After the Trump administration took power on January 20, 2017, Yates is said to have believed that the FBI should notify McGahn, the new president’s White House counsel, about the bureau’s investigation of Flynn. She got angry on January 24, when she called Comey to instruct him to notify McGahn about the bureau’s desire to interview Flynn . . . only to learn that it was too late — Comey had already dispatched two agents (Peter Strzok and Joe Pientka) to interview Flynn at his White House office. Yates and McCord subsequently went to the White House to tell McGahn that the interview had taken place.

On the FISA issue, Yates will undoubtedly say that it is not the attorney general’s job to vet a FISA application to ensure that the probable-cause information provided by the FBI is verified, corroborated, and accurate. She will say that Congress requires the AG’s sign-off on an application to make sure that the Justice Department believes all the legal requirements of the statute have been met.

Having been a federal prosecutor for many years, and having worked on high-profile investigations, I believe it was a dereliction of duty for top DOJ officials to have approved the Trump-Russia warrants before carefully examining them and making certain that their factual allegations were reliable. The investigation, implicating the president of the United States, was extraordinarily significant and sensitive. Every responsible supervisor I ever worked for in the Justice Department would have demanded to be fully informed before proceeding in court on such a matter. That said, though, it is true that, during the investigative phase of a case (i.e., before any charges are filed), Justice Department lawyers heavily rely on the FBI’s assessment of the reliability of sources and their information.

The intrigue regarding Yates involves her role in the investigation of the Trump campaign and, later, of the Trump administration. In its Flynn-case submissions, the Justice Department has portrayed Yates as something of a dupe, shifting responsibility for investigative irregularities to a small group of upper-echelon FBI officials during Comey’s tenure.

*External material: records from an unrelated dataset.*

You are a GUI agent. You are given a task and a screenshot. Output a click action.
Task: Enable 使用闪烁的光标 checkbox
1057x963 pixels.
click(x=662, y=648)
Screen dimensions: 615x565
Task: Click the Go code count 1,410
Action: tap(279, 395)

I am not convinced. The goal of the Obama White House and the FBI was to continue the investigation after Trump took office. That could not have happened without the cooperation of Yates, who transitioned into the Trump administration as the nation’s top law-enforcement official (and was planning to remain in that slot until Jeff Sessions was confirmed as AG). Yates may not have been briefed early about the Flynn-Kislyak communications, but she was fully informed about them, and Obama and Comey had no hesitation about discussing with her absurd suggestion of charging Flynn under the Logan Act and the plan to withhold information from the incoming Trump administration.

Moreover, while Yates may have been angered by Comey’s violation of protocol in sending agents to interview Flynn without getting pre-approval from Yates and McGahn, she ended up supporting the Flynn investigation. In informing McGahn about it, she speciously suggested that Flynn’s communications with Kislyak had been inappropriate and potentially illegal.

Memorably, when Yates was fired by Trump, she was lauded for her insubordination by Andrew Weissmann, the high-ranking Obama Justice Department official and overt Hillary Clinton supporter who became Robert Mueller’s top deputy on the Trump-Russia special-counsel investigation. In a highly politicized Justice Department, Yates knew which side she was on.